Rapoport argues that Coptic Christians (along with their brethren in Palestine and Syria) gradually adopted Arab tribal identities to protect themselves against the increasingly turbulent political regimes. Under Roman rule peasants owned their land, and enjoyed protection under law. As the Fatimids, Ayyubids and Mamluks increasingly confiscated arable land and handed it out to military feudatories (under the ‘iqta system), the peasants lost all rights, except what they could assert as members of a larger political group. They gave these political groupings prestigious Arab tribal names, inventing for their members a common kinship. Similar transformations occurred among the Turkmen and Kurds of Anatolia, and probably the Pashtun of Afghanistan.In the disorders that rocked Egypt and Syria in these centuries, including the fall of the Fatimids, the Crusades, the Mongol invasions, the black death and the rise of the Mamluk slave regime, the rural population became more militarized. They could raise formidable cavalry units. They waged long and bloody revolts against their urban rulers. Even unsuccessful uprisings often ended with the rebel leaders achieving legitimation as local governors. These rural increasing replaced direct administration from Cairo or Damascus. It was around these rural militias that villagers rallied for protection.Thus sedentary cultivators, who had worked the land since Pharaonic times, transformed themselves into the descendants of Arab nomads. They also super-imposed upon themselves the schema of blood feuds that embroiled their putative ancestors, that of the Qahtan (northerners) and Yaman (southerners). Peasant villages in the Mediterranean are no strangers to blood feuds, but few attribute the quarrels to the pre-Islamic Arabia.The transition from Coptic Christianity (and Judaism) to Islam, according to Rapoport, followed logically from the necessity to assert an Arab identity. It was not so much that Christians were persecuted, as cultivators without an Arab tribal affiliation faced all kinds of threats and exactions from their government.Rapaport’s arguments are lucid and refreshingly free of methodological overlays that make reading many academic books painful.

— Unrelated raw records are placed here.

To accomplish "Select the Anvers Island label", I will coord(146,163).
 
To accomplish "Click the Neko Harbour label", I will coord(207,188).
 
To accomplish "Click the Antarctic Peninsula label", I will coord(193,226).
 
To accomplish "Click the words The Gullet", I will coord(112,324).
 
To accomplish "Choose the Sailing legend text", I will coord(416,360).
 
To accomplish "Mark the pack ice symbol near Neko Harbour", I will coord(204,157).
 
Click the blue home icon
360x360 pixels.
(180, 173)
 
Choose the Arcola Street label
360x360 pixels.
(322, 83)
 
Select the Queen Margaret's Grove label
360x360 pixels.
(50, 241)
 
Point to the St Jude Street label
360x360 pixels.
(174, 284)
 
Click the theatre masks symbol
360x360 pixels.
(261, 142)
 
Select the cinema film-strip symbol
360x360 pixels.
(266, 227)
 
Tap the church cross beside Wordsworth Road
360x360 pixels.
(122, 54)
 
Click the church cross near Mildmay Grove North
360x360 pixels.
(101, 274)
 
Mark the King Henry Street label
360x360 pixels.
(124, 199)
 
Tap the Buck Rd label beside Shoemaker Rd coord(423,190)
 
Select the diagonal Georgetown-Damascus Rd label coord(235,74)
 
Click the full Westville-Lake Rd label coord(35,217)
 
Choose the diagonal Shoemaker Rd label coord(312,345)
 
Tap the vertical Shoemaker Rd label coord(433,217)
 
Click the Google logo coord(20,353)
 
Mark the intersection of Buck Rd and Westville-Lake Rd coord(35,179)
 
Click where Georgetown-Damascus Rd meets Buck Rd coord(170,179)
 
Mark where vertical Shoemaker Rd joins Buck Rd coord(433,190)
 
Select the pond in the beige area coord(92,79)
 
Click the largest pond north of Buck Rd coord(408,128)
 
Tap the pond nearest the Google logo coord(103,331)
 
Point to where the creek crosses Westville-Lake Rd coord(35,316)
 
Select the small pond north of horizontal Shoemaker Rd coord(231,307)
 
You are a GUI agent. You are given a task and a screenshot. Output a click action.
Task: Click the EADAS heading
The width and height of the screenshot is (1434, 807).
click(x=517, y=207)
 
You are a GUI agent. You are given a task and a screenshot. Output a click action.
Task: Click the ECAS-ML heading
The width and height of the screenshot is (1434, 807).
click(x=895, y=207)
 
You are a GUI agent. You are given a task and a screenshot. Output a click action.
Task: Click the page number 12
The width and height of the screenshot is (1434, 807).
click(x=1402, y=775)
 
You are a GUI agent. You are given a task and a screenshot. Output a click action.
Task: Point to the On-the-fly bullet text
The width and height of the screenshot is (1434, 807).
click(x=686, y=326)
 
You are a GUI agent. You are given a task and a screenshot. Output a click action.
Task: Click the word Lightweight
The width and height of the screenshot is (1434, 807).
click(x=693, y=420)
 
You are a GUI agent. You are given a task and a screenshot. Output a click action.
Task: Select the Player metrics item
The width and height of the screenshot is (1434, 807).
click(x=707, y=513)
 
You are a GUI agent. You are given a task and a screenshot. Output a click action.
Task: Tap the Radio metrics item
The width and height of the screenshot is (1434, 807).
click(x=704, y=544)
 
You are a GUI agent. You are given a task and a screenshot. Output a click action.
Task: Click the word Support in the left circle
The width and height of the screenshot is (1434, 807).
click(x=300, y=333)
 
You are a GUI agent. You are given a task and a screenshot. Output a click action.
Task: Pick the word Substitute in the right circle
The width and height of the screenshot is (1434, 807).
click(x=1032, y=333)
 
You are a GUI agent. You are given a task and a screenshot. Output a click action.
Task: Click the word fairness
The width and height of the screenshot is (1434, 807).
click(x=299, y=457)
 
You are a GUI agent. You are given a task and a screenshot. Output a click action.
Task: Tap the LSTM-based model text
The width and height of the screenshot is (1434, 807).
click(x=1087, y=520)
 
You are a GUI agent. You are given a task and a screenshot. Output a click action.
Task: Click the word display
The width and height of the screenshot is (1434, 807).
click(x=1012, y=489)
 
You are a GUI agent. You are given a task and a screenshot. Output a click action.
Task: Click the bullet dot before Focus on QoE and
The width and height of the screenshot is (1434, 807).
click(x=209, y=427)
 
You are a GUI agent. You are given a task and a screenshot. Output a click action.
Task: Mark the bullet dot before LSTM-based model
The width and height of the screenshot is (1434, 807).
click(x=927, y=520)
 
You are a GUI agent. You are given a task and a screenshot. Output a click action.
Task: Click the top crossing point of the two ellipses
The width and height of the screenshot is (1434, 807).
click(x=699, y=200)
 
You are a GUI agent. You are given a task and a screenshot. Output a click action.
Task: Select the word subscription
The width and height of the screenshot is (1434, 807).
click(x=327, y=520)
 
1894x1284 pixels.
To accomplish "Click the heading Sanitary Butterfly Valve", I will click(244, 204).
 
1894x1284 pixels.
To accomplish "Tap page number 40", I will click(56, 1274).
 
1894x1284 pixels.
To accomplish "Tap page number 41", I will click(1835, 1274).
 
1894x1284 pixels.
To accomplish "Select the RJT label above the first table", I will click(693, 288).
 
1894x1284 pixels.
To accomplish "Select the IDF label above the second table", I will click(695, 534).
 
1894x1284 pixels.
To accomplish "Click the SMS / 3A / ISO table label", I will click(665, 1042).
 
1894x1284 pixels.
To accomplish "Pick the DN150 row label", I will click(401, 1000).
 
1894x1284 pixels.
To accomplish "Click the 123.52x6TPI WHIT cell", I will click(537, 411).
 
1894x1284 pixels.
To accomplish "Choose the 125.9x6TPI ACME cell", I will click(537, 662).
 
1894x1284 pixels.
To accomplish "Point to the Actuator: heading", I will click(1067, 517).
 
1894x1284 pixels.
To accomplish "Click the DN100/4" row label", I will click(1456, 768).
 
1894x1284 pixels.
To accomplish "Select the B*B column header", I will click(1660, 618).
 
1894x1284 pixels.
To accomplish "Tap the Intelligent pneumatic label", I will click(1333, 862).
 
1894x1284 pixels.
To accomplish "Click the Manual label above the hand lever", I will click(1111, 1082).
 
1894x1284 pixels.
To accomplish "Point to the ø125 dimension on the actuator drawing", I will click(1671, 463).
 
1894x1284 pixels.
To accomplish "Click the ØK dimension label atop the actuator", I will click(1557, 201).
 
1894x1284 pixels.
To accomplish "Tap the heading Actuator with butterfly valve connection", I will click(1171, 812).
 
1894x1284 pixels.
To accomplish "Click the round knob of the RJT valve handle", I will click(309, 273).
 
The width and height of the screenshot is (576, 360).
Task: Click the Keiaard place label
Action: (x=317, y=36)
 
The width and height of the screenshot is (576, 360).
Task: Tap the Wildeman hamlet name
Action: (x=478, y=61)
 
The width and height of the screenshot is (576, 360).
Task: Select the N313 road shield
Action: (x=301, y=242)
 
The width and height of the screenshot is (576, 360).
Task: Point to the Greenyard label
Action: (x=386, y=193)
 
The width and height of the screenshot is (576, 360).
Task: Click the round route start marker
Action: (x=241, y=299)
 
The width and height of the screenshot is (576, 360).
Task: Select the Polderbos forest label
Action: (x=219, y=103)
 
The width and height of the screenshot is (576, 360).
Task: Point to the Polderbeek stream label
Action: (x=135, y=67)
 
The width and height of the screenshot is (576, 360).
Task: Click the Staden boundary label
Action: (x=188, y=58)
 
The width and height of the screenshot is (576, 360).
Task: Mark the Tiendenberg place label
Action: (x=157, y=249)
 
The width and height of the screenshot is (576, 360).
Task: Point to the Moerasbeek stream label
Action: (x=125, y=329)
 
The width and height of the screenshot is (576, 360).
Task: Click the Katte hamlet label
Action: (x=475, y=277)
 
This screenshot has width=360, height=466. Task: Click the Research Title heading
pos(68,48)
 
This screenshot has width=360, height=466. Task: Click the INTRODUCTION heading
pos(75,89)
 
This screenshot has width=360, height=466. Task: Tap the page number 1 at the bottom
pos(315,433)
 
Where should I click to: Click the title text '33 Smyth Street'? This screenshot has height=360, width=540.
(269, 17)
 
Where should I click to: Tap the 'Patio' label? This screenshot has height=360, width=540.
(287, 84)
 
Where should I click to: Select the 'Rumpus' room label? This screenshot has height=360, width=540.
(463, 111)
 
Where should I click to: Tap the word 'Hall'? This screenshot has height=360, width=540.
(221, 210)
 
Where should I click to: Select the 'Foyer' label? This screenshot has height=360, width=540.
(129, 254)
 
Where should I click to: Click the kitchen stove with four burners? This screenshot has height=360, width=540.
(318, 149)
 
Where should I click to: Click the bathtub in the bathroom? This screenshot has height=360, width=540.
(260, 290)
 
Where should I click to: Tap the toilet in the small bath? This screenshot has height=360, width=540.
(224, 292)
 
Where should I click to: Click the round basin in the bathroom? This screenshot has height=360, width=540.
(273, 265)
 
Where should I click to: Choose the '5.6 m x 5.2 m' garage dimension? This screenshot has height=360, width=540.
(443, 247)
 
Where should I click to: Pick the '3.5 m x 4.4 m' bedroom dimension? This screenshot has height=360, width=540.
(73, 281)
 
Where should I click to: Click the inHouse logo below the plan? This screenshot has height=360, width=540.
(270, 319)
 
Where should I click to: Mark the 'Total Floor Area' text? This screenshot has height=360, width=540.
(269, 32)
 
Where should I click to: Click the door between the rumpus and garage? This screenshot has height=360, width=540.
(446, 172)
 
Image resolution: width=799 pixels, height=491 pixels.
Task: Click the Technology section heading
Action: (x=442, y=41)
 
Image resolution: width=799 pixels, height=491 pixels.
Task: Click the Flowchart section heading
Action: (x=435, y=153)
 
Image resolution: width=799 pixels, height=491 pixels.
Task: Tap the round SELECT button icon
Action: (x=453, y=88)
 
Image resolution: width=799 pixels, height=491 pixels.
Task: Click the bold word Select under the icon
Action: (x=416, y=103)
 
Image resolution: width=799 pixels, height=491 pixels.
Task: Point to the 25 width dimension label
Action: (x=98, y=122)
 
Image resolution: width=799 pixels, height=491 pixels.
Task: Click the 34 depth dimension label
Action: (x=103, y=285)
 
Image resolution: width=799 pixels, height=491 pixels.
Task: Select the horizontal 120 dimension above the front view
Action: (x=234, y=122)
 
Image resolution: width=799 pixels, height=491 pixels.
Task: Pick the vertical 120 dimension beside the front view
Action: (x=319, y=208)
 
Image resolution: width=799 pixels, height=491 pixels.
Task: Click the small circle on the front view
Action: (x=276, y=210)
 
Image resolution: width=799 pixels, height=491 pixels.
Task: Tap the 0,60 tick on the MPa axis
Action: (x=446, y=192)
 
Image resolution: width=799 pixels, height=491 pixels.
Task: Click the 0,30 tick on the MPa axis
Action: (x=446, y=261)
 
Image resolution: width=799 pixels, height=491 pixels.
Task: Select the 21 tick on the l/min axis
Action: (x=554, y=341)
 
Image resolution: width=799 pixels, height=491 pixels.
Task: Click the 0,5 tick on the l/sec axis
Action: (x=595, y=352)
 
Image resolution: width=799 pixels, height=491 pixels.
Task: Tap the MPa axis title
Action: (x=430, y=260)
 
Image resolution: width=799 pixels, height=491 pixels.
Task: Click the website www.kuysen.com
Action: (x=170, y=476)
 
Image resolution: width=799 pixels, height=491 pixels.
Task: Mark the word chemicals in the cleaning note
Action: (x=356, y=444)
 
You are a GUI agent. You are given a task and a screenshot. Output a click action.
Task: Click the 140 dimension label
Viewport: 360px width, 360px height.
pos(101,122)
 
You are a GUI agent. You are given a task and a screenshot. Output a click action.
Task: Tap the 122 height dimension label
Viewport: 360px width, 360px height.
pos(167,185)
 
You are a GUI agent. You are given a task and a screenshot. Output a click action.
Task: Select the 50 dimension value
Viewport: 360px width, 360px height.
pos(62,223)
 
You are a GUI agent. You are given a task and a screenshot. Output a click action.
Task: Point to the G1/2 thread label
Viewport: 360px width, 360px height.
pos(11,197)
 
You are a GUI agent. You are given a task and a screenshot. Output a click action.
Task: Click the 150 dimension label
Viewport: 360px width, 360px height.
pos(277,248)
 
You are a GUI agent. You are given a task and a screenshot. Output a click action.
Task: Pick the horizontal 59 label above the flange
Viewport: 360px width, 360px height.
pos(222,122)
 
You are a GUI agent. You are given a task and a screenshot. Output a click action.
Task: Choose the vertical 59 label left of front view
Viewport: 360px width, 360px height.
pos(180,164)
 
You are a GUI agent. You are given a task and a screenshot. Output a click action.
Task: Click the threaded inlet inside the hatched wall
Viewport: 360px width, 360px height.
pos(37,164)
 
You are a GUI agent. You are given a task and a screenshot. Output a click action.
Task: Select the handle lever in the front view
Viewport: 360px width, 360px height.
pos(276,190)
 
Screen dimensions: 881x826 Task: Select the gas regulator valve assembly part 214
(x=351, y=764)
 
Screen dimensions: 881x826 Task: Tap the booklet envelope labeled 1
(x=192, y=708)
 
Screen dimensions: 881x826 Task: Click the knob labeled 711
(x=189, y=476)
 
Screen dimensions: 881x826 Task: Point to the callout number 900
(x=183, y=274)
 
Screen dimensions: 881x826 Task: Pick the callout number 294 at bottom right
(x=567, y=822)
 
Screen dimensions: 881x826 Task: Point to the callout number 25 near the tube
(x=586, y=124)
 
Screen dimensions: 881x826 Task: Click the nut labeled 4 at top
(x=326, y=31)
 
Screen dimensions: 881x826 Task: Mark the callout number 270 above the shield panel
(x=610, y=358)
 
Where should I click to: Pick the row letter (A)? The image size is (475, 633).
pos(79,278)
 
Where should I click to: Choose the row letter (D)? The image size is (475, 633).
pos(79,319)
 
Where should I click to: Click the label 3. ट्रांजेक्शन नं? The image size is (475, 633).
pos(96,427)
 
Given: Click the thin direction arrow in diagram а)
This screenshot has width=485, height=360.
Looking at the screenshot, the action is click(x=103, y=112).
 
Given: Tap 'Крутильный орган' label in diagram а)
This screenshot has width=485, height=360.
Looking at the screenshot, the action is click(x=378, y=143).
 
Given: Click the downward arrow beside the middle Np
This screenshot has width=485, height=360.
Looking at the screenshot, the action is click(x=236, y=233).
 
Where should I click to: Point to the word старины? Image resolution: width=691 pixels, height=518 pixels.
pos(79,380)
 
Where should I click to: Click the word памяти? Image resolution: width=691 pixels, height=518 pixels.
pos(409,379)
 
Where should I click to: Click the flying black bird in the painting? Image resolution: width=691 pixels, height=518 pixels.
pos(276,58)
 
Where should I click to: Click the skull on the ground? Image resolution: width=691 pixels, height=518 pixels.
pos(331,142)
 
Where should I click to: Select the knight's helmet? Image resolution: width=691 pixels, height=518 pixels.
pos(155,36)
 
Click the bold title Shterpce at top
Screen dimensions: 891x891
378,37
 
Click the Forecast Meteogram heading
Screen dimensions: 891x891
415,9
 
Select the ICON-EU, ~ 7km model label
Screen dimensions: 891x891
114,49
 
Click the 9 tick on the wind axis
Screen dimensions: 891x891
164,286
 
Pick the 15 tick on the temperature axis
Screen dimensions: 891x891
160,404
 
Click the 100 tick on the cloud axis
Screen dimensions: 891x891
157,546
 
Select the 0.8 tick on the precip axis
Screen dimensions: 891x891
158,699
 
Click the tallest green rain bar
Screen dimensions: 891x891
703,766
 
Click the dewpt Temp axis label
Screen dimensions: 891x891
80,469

The traditional historical narrative fails to identify this transformation, relying on misleading anthropology and confusing terminology. The term “Bedouin”, for example, suggests camel herders, originating in the Arabian peninsula. Rapoport shows that in the 11th century the term referred to the rural population, indifferently agrarian or pastoral. So it has been easy to imagine a largely fictive infiltration of desert Arabs into the Egyptian countryside, based on early sources referring to Bedouin.
Readers expecting a clear topology of life styles, eg, the farmers vs nomads, have to accommodate themselves to zones of grey. While the inhabitants of Sinai most resemble the camel-herding populations of the Arabian peninsula, Rapoport calls out many intermediary cases: farmers who work on irrigated land (often sugar plantations), those who cultivate land when rainfall permits, but otherwise graze cattle and sheep to supplement their incomes, and those who live in oasis like Siwa. This reviewer was surprised by the number of these sedentary populations who raised horses. The Mamluk and also the Ottoman regime often tried to prevent these populations from possessing this critical military resource, restricting the possession of horses and arms to their loyal tribal levies.Rapaport cautions that the transformation of the countryside into a Muslim, Arab-identified population was overlooked by most contemporary sources. The elite spent little time in the countryside and didn’t write about it. He has used deeds, letters, marriage contracts and official complaints, documents which have survived in St Catherine’s monastery, in the Cairo Geniza, or recovered from archeological excavations. By analyzing the evolution of nomenclature and names over several centuries, he shows the steady emergence of an Arab identity among the native population.Surprisingly, the overthrow of the Mamluks and long, peaceful years of Ottoman rule resulted in yet another shift in the identity of the population. The cultivators began to call themselves “Fellah” (as they do today), while the term “Arab” came to refer only to the herding population. By that time, however, the overwhelming majority of Egyptians (and Syrians) spoke Arabic and practiced Islam.Rapaport’s arguments are lucid and refreshingly free of methodological overlays that make reading many academic books painful. On the other hand, there is an enormous amount of redundancy which better copy editing could have easily eliminated. Persistent readers will develop a better understanding of how the modern identities of this important part of the world emerged in the Medieval Era, as well as a general insight into the power of politics in shaping who we think we are.